Optional image preview tools (Pillow + matplotlib) as an extra:

pip install "conformal-clip-data[standalone]"

Install from source:

git clone https://github.com/fmegahed/conformal-clip-data.git
cd conformal-clip-data
pip install -e .
# with preview tools: pip install -e .[standalone]

Quick Start

from conformal_clip_data import textile_simulated_root, nominal_dir, local_dir, global_dir

# Access the textile dataset root
textile_path = textile_simulated_root()
print(f"Textile dataset location: {textile_path}")

# Access specific image categories
print(f"Nominal images: {nominal_dir()}")
print(f"Local defect images: {local_dir()}")
print(f"Global defect images: {global_dir()}")
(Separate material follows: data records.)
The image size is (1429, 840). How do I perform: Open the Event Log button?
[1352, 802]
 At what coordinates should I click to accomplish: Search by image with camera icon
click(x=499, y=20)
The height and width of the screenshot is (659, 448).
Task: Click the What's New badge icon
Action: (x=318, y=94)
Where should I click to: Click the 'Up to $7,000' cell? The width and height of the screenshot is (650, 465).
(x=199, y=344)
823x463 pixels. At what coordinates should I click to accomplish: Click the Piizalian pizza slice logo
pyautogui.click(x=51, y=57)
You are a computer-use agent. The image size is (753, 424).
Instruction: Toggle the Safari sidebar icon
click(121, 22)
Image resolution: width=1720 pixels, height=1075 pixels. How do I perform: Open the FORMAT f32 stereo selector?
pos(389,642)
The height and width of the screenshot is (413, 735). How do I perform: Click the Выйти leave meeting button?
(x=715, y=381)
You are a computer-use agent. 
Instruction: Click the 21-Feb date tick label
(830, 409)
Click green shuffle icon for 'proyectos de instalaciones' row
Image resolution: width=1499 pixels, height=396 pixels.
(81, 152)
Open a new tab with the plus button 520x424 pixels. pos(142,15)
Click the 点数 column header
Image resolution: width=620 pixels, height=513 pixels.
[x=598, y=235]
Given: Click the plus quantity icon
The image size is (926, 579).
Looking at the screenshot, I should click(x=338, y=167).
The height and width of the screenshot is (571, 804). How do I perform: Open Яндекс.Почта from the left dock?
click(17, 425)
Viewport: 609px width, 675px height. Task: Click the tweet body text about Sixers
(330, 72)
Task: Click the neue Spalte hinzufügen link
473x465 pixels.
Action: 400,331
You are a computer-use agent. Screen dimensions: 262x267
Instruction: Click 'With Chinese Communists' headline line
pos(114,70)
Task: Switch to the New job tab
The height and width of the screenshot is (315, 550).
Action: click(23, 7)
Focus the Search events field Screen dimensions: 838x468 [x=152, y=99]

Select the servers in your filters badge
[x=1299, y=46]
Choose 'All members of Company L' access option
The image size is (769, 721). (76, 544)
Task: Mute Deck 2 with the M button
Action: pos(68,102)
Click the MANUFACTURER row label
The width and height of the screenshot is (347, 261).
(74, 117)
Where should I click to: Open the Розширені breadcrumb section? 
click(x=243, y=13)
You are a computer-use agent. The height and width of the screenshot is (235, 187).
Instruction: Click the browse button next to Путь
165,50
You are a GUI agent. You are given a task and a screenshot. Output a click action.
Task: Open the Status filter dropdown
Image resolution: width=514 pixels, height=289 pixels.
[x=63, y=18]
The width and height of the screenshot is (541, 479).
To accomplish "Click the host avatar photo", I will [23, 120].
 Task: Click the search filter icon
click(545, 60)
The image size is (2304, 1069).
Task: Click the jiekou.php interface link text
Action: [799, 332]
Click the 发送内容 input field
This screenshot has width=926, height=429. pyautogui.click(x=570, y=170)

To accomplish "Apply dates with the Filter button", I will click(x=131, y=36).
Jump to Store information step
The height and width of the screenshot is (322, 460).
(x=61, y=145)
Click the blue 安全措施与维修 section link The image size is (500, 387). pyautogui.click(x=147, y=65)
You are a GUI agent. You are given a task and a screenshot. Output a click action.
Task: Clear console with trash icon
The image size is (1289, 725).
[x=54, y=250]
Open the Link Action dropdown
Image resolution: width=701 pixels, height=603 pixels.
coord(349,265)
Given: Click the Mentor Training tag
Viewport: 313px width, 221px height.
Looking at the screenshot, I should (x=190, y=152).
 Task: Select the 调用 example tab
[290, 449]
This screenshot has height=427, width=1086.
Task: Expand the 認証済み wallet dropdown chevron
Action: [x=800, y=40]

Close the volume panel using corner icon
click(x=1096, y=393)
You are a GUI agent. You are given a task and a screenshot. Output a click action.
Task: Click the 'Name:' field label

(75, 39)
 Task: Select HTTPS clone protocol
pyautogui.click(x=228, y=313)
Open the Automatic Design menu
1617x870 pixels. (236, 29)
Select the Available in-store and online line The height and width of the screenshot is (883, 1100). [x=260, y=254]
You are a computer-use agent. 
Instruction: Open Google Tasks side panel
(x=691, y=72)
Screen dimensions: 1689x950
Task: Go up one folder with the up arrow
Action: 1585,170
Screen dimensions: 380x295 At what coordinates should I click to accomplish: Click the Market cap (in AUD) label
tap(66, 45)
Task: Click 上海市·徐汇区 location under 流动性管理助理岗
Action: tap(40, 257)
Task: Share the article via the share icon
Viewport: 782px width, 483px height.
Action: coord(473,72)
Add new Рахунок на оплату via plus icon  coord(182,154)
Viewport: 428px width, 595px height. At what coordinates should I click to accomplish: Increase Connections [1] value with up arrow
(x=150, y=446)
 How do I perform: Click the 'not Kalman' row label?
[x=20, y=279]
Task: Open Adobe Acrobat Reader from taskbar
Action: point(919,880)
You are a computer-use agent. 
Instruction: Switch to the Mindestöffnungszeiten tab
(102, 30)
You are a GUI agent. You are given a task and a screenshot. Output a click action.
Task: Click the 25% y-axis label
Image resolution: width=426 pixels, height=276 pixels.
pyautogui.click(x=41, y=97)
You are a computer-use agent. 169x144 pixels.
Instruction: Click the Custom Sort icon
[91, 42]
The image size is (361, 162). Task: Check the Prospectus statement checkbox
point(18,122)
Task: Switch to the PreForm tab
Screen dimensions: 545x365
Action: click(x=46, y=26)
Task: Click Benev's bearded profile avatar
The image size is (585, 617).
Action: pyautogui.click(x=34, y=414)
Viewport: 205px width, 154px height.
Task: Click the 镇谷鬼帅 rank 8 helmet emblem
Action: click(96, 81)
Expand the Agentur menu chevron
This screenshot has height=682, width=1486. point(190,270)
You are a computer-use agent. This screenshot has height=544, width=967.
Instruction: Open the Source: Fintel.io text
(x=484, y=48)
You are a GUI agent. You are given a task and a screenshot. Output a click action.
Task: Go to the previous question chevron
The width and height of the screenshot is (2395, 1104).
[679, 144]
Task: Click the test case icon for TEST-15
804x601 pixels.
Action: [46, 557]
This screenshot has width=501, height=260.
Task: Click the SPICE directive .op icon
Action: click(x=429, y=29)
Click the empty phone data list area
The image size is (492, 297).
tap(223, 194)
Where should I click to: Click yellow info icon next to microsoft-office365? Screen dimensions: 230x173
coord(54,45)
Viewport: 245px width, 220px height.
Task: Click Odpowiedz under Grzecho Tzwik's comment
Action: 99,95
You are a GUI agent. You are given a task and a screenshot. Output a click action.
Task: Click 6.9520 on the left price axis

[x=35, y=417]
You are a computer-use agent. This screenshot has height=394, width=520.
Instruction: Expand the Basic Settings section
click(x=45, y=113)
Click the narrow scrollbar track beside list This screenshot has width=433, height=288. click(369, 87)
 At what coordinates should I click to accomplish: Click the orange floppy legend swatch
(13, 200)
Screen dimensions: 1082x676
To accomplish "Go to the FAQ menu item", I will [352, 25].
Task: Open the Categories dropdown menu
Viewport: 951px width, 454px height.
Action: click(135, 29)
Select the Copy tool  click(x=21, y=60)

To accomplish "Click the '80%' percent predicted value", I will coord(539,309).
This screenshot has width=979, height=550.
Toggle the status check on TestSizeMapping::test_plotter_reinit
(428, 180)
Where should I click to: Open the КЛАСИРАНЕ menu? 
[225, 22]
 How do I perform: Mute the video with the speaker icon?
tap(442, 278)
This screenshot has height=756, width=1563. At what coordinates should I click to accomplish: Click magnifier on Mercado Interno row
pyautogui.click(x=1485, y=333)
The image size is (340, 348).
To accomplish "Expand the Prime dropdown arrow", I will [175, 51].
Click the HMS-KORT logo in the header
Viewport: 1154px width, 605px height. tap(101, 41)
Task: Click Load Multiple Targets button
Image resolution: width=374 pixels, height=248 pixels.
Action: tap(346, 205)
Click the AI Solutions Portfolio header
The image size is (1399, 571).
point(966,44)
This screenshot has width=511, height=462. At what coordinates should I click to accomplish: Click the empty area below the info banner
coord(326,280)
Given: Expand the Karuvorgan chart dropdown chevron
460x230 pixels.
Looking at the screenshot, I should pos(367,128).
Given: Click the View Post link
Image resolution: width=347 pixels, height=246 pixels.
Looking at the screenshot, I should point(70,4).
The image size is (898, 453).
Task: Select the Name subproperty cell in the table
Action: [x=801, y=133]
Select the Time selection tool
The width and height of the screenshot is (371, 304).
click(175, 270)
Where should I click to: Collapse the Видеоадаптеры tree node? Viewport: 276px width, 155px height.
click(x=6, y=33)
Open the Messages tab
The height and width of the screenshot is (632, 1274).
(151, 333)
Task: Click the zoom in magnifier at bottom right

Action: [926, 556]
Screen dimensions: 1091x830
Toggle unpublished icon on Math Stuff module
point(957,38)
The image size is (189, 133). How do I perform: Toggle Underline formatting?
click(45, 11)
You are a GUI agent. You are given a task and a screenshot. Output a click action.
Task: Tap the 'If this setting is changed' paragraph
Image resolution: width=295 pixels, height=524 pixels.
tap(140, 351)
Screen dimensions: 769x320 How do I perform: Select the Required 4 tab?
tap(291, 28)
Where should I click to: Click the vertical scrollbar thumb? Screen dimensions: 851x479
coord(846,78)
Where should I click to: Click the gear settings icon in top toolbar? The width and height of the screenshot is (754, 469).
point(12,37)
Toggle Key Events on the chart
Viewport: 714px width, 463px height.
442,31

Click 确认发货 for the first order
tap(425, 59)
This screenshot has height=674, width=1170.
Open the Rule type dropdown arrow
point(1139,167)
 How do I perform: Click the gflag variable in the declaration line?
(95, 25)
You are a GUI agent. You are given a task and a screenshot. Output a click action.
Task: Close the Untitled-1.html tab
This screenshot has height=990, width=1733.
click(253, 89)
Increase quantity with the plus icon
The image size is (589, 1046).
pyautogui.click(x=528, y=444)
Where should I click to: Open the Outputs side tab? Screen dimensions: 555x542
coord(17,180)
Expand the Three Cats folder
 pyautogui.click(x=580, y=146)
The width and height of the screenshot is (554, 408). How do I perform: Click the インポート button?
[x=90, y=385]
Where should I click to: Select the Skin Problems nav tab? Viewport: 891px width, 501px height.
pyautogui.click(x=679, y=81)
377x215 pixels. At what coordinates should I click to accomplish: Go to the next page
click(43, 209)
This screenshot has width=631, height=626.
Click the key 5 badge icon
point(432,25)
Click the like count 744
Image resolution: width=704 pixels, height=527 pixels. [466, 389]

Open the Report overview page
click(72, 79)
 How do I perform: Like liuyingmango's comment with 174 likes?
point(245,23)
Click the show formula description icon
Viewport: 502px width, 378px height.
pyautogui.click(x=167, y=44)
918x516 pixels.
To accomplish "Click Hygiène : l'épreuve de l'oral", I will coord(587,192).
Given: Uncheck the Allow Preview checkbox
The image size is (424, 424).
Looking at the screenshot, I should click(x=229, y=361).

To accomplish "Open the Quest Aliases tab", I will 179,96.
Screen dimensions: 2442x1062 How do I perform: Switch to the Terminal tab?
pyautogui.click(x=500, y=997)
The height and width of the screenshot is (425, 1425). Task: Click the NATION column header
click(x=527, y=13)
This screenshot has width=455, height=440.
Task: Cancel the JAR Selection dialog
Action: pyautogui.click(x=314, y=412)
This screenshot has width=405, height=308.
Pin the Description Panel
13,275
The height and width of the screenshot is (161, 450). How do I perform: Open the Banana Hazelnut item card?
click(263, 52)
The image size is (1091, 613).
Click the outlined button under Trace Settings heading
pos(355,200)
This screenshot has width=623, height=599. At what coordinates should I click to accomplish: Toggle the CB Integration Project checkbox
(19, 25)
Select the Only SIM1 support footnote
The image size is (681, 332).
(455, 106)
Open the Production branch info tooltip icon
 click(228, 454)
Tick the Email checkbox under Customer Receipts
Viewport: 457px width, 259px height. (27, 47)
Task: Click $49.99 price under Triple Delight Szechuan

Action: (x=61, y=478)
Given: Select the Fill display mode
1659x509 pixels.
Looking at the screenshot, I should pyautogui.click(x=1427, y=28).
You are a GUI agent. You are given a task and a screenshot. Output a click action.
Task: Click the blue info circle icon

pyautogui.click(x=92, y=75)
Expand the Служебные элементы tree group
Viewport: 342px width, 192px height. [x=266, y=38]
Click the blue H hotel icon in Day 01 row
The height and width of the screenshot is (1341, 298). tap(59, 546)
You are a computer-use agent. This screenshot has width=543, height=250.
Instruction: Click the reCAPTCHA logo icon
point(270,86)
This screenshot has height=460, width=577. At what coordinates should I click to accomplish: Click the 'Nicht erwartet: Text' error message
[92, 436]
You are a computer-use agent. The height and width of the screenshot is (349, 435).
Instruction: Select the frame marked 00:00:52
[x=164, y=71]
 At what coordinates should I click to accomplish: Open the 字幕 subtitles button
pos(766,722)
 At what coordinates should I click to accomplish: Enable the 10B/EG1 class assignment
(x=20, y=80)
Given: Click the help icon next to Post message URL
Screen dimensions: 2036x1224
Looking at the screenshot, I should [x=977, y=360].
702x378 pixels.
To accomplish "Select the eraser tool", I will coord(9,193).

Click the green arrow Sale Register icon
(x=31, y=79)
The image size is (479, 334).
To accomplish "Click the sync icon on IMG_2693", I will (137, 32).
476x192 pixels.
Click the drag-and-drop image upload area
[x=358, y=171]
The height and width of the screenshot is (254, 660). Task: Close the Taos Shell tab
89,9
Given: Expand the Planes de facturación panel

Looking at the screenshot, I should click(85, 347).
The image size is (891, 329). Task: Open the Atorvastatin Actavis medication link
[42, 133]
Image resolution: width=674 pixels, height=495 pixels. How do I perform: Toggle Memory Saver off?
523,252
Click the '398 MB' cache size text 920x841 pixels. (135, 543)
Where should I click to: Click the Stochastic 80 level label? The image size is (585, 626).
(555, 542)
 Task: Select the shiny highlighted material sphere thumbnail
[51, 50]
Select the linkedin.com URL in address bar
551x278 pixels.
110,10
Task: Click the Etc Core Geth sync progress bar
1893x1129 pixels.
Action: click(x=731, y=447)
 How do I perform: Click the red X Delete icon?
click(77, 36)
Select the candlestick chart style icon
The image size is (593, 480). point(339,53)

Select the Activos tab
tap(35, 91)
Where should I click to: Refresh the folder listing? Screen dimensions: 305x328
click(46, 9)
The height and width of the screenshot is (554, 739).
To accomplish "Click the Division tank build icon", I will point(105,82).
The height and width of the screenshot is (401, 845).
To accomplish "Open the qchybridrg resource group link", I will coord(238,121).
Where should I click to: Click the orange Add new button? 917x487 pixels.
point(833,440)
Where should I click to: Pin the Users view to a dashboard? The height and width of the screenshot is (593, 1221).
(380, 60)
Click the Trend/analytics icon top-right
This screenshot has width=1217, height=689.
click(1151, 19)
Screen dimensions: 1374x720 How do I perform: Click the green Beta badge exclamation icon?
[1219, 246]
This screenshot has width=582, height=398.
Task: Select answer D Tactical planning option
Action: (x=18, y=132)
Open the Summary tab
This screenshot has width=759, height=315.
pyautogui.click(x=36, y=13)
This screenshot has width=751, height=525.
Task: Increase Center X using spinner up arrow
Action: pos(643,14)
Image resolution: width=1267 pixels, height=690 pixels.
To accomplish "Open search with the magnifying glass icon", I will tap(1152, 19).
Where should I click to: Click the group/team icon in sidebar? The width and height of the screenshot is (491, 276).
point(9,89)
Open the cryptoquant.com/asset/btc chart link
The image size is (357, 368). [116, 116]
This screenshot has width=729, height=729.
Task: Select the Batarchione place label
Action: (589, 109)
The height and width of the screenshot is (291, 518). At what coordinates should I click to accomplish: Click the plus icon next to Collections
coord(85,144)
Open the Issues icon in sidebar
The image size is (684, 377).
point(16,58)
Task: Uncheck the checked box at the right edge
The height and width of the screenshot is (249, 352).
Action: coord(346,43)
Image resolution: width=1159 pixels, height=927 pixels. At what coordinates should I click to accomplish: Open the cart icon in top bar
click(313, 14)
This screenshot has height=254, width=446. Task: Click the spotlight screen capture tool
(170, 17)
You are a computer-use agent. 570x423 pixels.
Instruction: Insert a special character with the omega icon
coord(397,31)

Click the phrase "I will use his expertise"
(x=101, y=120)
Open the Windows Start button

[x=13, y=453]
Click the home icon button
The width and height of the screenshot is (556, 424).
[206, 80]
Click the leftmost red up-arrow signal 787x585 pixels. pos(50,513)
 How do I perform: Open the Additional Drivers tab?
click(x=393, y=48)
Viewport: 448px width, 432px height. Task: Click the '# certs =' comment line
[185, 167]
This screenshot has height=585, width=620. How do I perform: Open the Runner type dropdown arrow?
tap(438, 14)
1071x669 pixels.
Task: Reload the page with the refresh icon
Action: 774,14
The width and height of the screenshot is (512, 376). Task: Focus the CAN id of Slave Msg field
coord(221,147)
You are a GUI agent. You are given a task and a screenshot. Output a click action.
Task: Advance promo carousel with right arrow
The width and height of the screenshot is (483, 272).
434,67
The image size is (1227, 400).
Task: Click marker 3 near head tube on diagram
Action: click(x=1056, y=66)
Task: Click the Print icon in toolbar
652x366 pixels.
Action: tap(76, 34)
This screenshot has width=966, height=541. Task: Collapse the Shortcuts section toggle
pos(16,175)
Quick Image Peek (optional)

If you installed the optional extras ([standalone]), you can quickly visualize a few samples:

from conformal_clip_data import nominal_dir, local_dir, global_dir
import random
from PIL import Image
import matplotlib.pyplot as plt

samples = []
for d in [nominal_dir(), local_dir(), global_dir()]:
    files = list(d.glob("*.jpg"))
    samples += random.sample(files, k=min(3, len(files)))

cols = 3
rows = (len(samples) + cols - 1) // cols
plt.figure(figsize=(12, 4 * rows))
for i, f in enumerate(samples, 1):
    plt.subplot(rows, cols, i)
    plt.imshow(Image.open(f), cmap="gray")
    plt.title(f.parent.name + " / " + f.name)
    plt.axis("off")
plt.tight_layout()
plt.show()

Verify Installation

Note on names (PEP 503 normalization):

  • We publish as conformal-clip-data; pip also accepts conformal_clip_data and resolves to the same project.

Quick check in your shell:

python -c "import conformal_clip_data as c, sys; print(c.__version__); print(c.__file__); print(sys.executable)"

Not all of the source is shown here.